Milton Lee, Jr: I don’t disagree with you at all, but I want to underscore something that Judge Wright said. It’s easy for judges to use power and to be coercive. These things work because the people in the program want to make a change, and when the judges take the role of having a very personal interaction with the people before them, it’s different from the regular model. As you see, people respond to that, because if they’ve been through this system before, they haven’t had that type of response, and they do respond to it, because they know for a change the judge is intimately involved with your success.

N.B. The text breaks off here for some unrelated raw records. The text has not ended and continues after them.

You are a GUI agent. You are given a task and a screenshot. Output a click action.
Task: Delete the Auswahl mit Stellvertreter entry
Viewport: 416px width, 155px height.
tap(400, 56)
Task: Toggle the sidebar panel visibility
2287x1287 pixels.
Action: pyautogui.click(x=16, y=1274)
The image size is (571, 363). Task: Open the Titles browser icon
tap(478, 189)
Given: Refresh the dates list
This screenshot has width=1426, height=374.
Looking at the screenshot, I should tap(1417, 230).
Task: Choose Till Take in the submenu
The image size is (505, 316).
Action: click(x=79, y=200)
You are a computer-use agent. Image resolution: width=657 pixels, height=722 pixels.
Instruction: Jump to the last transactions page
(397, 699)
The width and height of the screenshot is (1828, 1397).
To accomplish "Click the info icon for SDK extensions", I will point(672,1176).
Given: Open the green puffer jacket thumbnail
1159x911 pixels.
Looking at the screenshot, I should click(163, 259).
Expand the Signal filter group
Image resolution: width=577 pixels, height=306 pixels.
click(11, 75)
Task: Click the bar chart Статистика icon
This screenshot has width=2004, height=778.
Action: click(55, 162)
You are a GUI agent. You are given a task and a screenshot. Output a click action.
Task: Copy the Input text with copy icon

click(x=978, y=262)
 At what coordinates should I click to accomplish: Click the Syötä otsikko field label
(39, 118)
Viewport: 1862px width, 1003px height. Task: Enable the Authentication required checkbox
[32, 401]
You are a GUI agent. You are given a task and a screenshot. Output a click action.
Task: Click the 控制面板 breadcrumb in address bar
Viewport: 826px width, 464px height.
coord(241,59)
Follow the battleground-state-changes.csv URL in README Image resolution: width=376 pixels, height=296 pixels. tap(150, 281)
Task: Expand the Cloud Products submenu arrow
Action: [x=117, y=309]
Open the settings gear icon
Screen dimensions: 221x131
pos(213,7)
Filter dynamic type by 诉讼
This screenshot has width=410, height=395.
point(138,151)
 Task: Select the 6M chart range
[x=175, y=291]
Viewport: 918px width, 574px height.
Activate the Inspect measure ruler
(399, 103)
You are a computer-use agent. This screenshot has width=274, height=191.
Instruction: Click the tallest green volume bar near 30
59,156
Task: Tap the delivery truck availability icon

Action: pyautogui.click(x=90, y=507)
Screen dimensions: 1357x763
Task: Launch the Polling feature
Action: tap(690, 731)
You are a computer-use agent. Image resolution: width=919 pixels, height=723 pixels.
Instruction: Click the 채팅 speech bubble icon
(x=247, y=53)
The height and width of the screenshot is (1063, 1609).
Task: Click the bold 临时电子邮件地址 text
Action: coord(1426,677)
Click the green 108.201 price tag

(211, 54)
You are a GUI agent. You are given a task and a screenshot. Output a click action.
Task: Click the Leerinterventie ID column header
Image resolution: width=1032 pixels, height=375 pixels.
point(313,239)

Len Sipes: And you’re not just a figure in the system. If you come back, and you now have those three drug positives, Judge Lee and Judge Wright’s going to know about you. You’re not an anonymous figure; it’s not like morning bail hearings where you’re going through hundreds of individuals. You know the individual coming back to your court. You know his circumstances, you know her circumstance, that’s a little frightening, I think, to offenders who have traditionally gone through a criminal justice system rather anonymously.
Melvin Wright: Well, an analogy I like to use is, it’s like the pitcher in baseball or the quarterback in football. Yes, we as judges have a large role in that, but we can’t do anything without other players, so to speak, so the pitcher can throw the ball, but if there’s not a catcher back there, it’s not going, it’s going to go far away and never be seen again. So if the quarterback doesn’t throw it to the wide receiver, he’s not going to score a touchdown.
Len Sipes: Your Honor, you’ve got the final word. Ladies and gentlemen, at our microphones today, the honorable Judge Milton Lee, Jr., Superior Court of the District of Columbia, and the honorable Judge Melvin Wright of the Superior Court of the District of Columbia. Ladies and Gentlemen, this is DC Public Safety. We appreciate the calls and letters and emails. Keep ‘em coming, and please have yourselves a very, very pleasant day.